- _Exercise directions_
Report every line below that holds the word "computer".

- _Records contained in a dataset_
::::::::::

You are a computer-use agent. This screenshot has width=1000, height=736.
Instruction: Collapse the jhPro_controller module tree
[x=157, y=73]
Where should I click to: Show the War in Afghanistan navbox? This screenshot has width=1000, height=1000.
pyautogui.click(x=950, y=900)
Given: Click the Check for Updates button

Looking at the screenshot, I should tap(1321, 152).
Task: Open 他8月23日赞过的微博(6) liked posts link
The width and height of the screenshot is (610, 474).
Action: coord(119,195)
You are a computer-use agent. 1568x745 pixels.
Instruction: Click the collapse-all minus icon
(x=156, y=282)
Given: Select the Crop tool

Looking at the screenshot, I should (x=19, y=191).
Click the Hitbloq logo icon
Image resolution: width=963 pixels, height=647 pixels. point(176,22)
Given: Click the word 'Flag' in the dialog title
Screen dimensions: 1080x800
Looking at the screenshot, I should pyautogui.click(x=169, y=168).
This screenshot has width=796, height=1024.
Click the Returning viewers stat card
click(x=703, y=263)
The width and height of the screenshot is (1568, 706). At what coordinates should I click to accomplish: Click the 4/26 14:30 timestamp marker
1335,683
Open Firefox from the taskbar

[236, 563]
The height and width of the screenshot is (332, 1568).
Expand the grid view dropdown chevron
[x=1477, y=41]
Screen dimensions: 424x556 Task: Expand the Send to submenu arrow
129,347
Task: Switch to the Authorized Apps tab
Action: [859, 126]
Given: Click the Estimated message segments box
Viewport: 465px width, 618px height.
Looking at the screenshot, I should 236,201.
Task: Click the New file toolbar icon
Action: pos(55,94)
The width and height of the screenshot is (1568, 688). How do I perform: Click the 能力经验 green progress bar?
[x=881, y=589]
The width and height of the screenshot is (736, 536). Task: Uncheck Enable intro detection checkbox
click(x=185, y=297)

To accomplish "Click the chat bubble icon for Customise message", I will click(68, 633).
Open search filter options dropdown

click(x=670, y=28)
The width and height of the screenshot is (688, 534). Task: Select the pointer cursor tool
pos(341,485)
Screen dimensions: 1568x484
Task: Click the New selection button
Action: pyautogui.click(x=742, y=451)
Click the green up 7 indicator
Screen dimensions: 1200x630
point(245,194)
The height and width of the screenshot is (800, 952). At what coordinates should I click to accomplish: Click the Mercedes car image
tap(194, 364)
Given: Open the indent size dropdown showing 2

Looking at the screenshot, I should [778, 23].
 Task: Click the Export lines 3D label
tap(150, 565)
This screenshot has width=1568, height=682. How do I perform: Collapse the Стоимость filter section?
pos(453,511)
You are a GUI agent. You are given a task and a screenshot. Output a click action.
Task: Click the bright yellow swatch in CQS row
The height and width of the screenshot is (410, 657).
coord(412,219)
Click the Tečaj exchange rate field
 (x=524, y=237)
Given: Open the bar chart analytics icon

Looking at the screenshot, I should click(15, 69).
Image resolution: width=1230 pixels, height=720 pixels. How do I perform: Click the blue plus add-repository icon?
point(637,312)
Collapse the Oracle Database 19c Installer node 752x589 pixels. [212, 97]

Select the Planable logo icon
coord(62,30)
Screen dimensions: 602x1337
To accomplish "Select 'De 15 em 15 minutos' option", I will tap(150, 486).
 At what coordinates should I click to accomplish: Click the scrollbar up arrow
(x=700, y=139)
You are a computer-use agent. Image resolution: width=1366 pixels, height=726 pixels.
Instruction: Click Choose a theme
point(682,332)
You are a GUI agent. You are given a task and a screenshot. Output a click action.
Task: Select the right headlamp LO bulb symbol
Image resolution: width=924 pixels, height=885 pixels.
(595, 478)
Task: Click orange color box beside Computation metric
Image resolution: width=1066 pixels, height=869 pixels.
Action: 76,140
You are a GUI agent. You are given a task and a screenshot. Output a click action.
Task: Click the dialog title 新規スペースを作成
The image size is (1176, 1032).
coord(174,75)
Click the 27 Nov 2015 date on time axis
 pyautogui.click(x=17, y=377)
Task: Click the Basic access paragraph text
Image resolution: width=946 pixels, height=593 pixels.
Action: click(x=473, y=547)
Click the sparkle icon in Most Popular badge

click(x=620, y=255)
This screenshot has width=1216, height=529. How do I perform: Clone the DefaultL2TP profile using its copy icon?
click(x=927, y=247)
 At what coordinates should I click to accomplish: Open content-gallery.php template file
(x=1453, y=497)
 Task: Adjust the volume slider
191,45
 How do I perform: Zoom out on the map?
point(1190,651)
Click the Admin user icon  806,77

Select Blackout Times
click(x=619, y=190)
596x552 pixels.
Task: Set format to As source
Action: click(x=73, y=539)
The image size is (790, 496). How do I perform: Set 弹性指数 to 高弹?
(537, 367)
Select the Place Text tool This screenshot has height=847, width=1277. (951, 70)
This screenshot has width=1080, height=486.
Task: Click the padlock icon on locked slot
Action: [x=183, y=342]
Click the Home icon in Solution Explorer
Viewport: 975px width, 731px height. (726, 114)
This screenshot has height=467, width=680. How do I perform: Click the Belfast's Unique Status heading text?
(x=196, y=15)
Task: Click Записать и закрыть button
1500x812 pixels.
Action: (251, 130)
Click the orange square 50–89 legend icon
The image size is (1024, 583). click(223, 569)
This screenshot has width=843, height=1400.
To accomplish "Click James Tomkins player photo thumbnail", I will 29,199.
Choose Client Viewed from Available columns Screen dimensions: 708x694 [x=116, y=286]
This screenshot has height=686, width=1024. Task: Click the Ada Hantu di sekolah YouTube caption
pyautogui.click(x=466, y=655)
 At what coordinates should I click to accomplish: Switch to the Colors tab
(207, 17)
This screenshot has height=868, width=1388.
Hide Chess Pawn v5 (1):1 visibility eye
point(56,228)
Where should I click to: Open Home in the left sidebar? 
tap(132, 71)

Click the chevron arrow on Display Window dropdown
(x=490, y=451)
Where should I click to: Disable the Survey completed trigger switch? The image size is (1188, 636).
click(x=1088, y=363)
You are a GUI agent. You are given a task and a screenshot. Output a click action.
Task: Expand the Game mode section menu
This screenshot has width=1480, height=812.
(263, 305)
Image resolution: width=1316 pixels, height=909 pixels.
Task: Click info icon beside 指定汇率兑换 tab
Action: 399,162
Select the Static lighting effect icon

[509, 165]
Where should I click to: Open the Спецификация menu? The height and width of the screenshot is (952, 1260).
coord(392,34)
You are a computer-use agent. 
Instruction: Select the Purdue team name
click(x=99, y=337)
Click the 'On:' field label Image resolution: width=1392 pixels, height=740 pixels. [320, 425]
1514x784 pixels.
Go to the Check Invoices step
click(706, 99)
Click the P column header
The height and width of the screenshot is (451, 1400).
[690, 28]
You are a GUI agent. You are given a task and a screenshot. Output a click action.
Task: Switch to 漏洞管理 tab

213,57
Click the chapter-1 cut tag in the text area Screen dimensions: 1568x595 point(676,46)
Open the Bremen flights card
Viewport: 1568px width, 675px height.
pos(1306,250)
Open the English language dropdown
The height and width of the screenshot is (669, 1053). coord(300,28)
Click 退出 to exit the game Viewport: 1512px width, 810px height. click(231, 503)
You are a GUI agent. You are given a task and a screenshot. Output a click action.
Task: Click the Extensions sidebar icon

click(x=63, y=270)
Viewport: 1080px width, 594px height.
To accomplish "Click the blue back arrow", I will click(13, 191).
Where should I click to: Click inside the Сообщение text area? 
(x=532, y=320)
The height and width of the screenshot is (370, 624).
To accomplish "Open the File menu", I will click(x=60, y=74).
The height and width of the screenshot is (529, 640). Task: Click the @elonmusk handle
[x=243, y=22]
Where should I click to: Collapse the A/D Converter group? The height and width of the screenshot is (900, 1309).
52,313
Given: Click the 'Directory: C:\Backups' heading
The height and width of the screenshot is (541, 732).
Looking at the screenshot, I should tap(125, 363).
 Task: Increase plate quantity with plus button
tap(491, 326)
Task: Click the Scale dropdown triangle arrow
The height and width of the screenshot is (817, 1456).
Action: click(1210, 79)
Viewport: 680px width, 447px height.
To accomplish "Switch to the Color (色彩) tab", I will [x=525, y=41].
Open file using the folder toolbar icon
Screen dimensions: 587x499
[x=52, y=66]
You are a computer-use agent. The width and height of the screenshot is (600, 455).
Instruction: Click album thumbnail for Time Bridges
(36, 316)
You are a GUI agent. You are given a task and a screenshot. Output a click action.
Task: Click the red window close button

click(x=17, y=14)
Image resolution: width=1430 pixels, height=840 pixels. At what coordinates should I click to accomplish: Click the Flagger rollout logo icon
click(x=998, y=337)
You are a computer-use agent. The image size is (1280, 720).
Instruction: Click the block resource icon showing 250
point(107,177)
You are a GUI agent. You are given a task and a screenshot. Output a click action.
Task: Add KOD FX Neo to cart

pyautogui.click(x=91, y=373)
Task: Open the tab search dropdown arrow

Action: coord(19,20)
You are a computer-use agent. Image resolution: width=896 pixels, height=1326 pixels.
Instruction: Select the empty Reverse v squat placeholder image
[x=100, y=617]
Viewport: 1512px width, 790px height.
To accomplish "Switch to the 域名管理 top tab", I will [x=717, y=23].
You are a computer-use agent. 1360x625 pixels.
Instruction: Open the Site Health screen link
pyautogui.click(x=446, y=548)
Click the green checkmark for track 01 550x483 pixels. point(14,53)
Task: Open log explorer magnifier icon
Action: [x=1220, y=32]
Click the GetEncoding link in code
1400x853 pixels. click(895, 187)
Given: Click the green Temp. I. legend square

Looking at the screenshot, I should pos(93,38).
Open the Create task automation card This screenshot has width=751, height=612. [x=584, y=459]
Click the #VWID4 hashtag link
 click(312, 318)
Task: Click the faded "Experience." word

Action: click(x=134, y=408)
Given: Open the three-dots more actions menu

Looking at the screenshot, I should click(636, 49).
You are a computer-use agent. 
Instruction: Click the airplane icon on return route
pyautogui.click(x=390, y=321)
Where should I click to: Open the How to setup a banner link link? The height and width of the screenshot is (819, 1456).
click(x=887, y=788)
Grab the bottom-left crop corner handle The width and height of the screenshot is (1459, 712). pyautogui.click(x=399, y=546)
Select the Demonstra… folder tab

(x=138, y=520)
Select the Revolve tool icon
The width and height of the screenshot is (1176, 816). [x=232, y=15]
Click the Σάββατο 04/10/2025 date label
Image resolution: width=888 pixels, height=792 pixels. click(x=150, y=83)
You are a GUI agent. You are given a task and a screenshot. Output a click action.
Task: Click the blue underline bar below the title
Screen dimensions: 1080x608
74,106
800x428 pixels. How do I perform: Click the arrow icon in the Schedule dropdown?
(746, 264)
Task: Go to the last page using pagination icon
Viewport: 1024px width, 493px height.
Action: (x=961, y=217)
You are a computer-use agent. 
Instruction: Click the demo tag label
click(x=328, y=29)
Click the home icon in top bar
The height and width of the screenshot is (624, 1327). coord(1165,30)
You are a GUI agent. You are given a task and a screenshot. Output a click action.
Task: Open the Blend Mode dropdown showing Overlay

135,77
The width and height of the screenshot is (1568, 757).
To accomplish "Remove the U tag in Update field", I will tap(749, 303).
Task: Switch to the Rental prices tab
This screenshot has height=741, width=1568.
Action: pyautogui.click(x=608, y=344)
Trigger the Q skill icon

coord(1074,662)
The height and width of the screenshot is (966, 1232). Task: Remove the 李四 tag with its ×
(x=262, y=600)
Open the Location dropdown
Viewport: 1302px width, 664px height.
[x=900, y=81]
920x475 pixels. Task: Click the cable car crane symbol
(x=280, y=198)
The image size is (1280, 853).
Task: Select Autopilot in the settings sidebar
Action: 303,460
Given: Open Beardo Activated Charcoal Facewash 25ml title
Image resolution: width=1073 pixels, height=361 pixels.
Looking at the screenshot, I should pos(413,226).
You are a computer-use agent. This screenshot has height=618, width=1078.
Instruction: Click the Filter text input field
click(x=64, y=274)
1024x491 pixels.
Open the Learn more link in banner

::::::::::

- _Solution to the problem_
You are a computer-use agent. This screenshot has width=1000, height=736.
You are a computer-use agent. 1568x745 pixels.
You are a computer-use agent. Image resolution: width=1366 pixels, height=726 pixels.
You are a computer-use agent. 
You are a computer-use agent. The width and height of the screenshot is (600, 455).
You are a computer-use agent. The image size is (1280, 720).
You are a computer-use agent. Image resolution: width=896 pixels, height=1326 pixels.
You are a computer-use agent. 1360x625 pixels.
You are a computer-use agent. 
You are a computer-use agent. 
You are a computer-use agent. This screenshot has height=618, width=1078.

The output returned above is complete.